The researchers used the most extreme example of byte-level tokenization to demonstrate how the next-token prediction job latches to local patterns. To do this, they trained a 7B parameter byte-level transformer on 314B bytes or around 116B tokens.
When compared to next-byte prediction, the 8-byte prediction model performs remarkably better, answering 67% more issues on MBPP pass@1 and 20% more problems on HumanEval pass@1.
Therefore, multi-byte prediction is a very promising way to enable effective byte-level model training. For the 8-byte prediction model, self-speculative decoding can reach speedups of 6 times, which would enable it to fully offset the cost of longer byte-level sequences at inference time and even outperform a next-token prediction model by almost 2 times.

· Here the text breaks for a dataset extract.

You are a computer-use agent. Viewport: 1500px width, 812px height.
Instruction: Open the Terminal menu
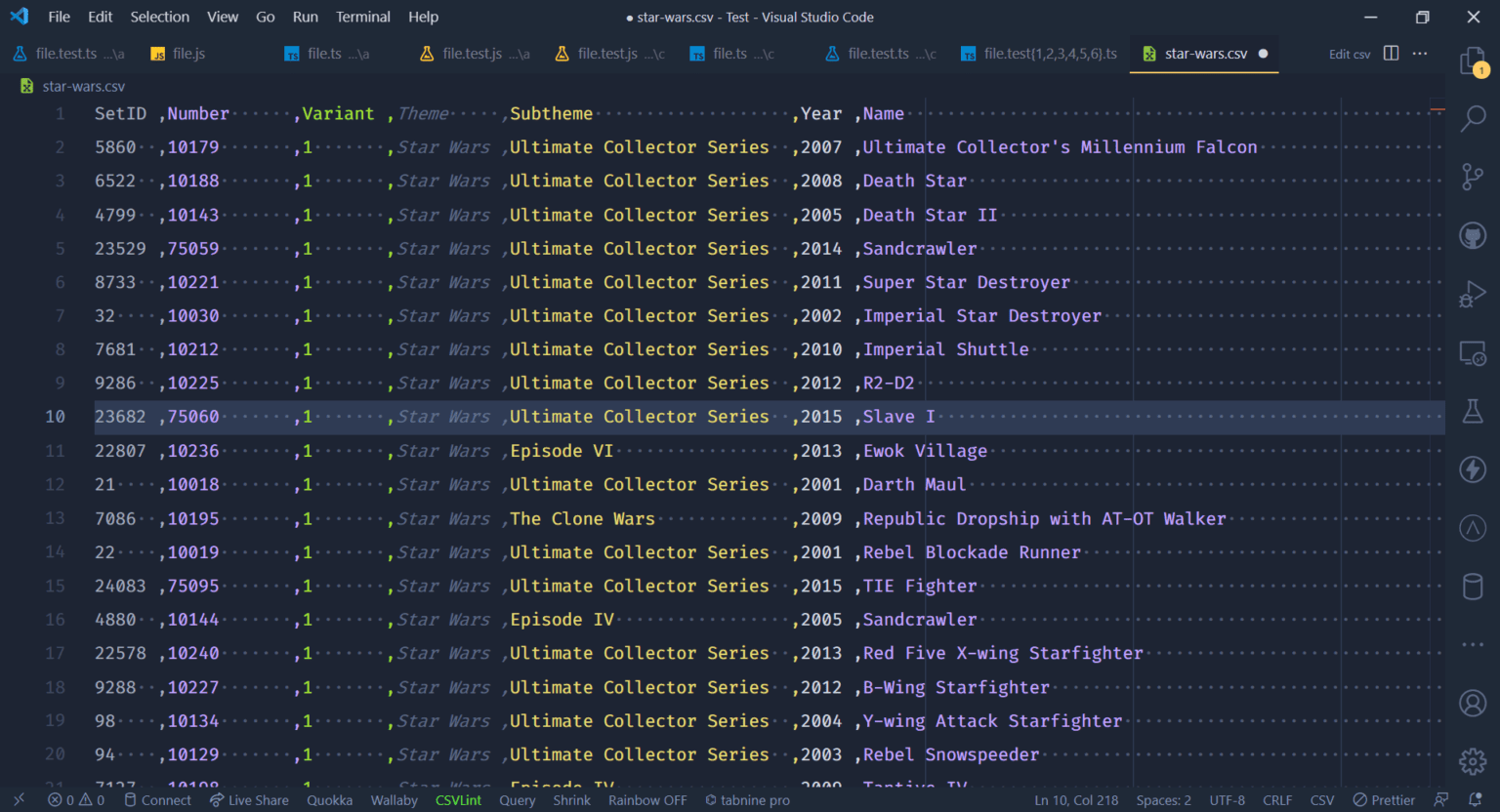tap(362, 17)
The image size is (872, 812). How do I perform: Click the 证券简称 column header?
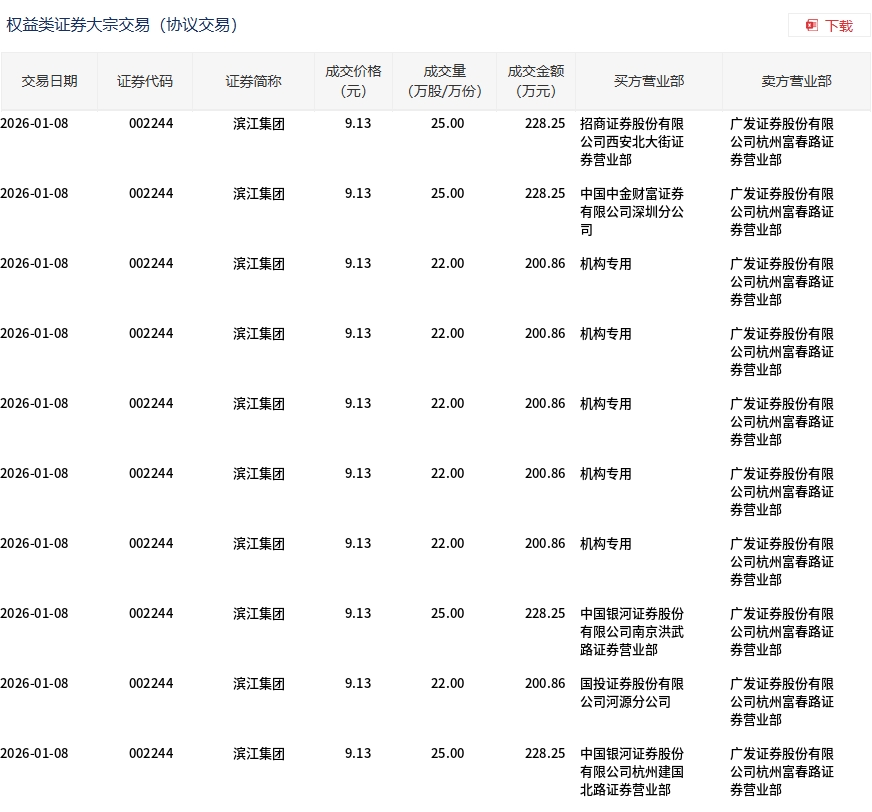252,81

Additionally, across a wide range of batch sizes, multi-token prediction speeds up models at inference time by up to three times.
The Impact on Research and Development
Scientists are thinking about a variety of potential research avenues in the future, such as methods for automatically determining the ideal amount of tokens to predict and examining the relationship between vocabulary sizes and multi-token predictions.
There is still potential for improvement in multi-token prediction. For instance, the type of task and size of the model determines the ideal quantity of tokens to predict.
The promise for faster inference and improved accuracy at little or no additional cost for generative tasks like code completion is what might make this research and its subsequent iterations valuable for enterprise applications. It can work with other Transformer block optimization strategies because it preserves the majority of the LLM design.
Conclusion
The study successfully proposes multi-token prediction as an improvement over next-token prediction in training language models for generative or reasoning tasks. This is a new insight towards speeding up AI models as compared to before.